Conforme mencionado em vídeo e também publicado pela presidente Dilma do NDB, foi planejada uma alocação da ajuda financeira em diferentes eixos:
Fonte: Perfil X de Dilma Rousseff.
Apesar do mencionado na tabela acima, segundo a presidente do NBD, a gestão dos recursos é flexível, não havendo uma imposição de como o auxílio deve ser realocado, e dialoga de acordo com cada cenário: “a destinação dessa verba é passível de direcionamento de acordo com as urgências, prioridades e necessidades do estado do Rio Grande do Sul.” (Dilma Rousseff)
No entanto, após publicação de texto escrito por José Fucs no Jornal Estadão com o título “Crédito do NDB para o RS, anunciado por Dilma como um feito seu, foi aprovado no governo Bolsonaro”, o anúncio oficial do recurso para o RS foi alvo de críticas propagadas pela extrema direita. A matéria afirmou que quatro das seis operações já haviam sido aprovadas pelo NBD na gestão anterior à de Dilma através de projetos distintos.

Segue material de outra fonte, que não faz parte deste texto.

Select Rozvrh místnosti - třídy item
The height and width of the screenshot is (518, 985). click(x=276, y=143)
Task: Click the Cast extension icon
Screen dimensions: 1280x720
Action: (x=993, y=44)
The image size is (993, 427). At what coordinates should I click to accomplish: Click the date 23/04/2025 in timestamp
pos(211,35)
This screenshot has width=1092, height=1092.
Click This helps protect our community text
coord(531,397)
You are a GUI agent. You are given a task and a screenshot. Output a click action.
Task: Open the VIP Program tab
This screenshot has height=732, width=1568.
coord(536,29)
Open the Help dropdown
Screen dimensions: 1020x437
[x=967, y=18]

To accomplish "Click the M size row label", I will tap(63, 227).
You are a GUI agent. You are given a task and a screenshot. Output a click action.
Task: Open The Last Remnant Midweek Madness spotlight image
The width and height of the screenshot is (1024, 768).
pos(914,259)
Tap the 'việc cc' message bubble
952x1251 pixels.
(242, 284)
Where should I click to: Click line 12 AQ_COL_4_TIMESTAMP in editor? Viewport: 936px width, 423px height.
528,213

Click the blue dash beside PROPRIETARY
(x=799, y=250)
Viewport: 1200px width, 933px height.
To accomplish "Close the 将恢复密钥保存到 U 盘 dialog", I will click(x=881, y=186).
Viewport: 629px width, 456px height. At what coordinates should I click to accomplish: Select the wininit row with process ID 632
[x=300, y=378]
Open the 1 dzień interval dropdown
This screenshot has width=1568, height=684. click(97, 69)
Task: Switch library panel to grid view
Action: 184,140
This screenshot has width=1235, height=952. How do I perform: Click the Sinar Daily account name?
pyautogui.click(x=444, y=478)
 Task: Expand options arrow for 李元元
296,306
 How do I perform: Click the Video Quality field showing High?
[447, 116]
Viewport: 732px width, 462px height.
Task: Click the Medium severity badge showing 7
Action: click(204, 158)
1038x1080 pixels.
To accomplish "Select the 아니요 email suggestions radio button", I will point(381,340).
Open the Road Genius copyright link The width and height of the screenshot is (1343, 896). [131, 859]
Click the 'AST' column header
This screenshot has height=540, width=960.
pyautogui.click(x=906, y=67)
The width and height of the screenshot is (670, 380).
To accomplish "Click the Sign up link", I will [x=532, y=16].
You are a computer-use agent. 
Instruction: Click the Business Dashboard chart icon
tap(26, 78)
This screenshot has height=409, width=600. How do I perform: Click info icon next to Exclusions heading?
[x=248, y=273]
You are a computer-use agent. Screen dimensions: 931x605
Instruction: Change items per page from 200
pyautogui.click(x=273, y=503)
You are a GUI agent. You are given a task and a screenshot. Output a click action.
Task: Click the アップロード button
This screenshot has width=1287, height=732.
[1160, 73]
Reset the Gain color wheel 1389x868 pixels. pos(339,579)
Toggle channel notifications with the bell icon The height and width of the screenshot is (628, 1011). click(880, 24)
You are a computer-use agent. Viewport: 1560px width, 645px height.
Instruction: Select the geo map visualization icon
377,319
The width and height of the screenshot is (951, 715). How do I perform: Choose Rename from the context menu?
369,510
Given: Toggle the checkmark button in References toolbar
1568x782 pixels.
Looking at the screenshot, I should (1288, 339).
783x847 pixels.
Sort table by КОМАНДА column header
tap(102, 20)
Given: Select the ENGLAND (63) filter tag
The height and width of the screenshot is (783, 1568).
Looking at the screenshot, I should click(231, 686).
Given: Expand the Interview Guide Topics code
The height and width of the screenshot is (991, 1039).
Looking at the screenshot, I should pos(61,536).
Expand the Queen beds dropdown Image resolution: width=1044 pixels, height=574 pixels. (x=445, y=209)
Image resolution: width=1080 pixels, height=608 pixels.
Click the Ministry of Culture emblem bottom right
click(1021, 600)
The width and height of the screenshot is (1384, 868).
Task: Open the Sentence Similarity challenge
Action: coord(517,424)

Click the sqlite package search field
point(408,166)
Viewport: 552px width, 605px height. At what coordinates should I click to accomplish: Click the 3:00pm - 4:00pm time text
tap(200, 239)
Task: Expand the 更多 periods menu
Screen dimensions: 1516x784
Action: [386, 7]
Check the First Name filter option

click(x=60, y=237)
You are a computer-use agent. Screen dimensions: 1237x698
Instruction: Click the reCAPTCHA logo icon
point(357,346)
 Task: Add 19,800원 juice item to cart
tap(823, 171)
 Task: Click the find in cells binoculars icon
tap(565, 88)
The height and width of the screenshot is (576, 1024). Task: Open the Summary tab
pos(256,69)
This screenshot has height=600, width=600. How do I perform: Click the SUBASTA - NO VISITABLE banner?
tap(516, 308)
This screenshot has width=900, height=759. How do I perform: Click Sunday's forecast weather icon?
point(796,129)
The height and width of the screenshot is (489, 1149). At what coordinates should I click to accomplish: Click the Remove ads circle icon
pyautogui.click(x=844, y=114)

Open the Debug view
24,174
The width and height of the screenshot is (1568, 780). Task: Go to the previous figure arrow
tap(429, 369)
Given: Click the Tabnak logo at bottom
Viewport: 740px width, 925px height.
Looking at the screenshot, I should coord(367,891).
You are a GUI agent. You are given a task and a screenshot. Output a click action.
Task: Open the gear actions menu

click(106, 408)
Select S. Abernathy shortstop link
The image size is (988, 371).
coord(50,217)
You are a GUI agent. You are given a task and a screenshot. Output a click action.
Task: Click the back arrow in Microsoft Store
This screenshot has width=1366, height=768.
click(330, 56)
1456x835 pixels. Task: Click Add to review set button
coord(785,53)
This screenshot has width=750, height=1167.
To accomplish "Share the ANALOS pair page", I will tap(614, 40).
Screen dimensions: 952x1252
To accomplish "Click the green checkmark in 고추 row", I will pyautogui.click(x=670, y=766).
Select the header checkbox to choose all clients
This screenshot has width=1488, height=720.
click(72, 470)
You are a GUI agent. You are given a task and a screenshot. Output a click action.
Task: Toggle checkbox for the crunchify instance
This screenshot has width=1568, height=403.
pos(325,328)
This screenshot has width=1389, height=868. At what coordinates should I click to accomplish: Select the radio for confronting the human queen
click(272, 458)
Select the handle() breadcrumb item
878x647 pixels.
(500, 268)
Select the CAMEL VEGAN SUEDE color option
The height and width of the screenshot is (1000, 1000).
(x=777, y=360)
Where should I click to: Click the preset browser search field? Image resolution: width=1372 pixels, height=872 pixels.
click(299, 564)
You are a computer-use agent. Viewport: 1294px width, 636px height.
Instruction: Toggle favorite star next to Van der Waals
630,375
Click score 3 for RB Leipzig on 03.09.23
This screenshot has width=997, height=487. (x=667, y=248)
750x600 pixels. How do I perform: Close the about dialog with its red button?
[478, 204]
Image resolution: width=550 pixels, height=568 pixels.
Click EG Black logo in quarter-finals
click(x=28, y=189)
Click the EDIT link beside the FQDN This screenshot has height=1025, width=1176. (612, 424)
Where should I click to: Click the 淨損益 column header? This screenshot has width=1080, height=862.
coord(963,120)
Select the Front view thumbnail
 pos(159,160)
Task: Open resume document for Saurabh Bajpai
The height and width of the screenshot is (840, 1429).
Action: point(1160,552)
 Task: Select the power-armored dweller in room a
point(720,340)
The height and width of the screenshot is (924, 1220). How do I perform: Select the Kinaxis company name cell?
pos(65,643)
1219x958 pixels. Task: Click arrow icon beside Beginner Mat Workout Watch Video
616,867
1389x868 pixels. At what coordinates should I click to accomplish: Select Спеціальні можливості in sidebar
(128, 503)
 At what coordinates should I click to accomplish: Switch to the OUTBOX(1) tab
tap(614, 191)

Ressalta-se que a Comissão de Assuntos Econômicos (CAE) do Senado Federal do Brasil é a responsável pelo processo de autorização de empréstimos internacionais. Dessa forma, além da aprovação do NDB sobre o crédito, é necessário que o Senado brasileiro faça todo o trâmite de aceitação da operação financeira para que o tomador tenha acesso ao montante. Posto isso, de fato, conforme o site do NDB, uma parte do crédito fora aprovada pela instituição (NBD) durante o governo Bolsonaro via diferentes projetos. Contudo, apenas no fim de 2023, já durante o governo Lula, que a CAE efetuou a autorização, nesse caso do valor de US$1,2 bilhões para 2º Programa BNDES-NDB para Infraestrutura Sustentável e Apoio aos Entes Subnacionais mencionado por José Fucs e negociado em 2020. Em 2023 também foi aprovado US$1 bilhão para Programa Emergencial de Acesso a Crédito – FGI do BNDES (semelhante a um programa que fora consentido em 2020).
Portanto, uma parte do total negociado entre 2020 e 2022 foi realocado para auxílio à emergência no Rio Grande do Sul. Porém, apenas cerca de US$ 145 milhões para o BRDE foram autorizados pelo Senado no período mencionado – e portanto, poderiam ser atribuídos à gestão Bolsonaro. O restante, embora negociado entre as partes no mandato anterior e já aceito pelo NDB, veio receber aprovação do Senado apenas em 2023. Além disso, vale ressaltar que uma vez aprovado o recebimento dos recursos na CAE, caberá ao tomador nacional (sendo um deles o BNDES) articular sua distribuição para projetos internos, o que não é uma tarefa meramente técnica, mas também política de selecionar as melhores oportunidades para o atendimento aos interesses de desenvolvimento nacional.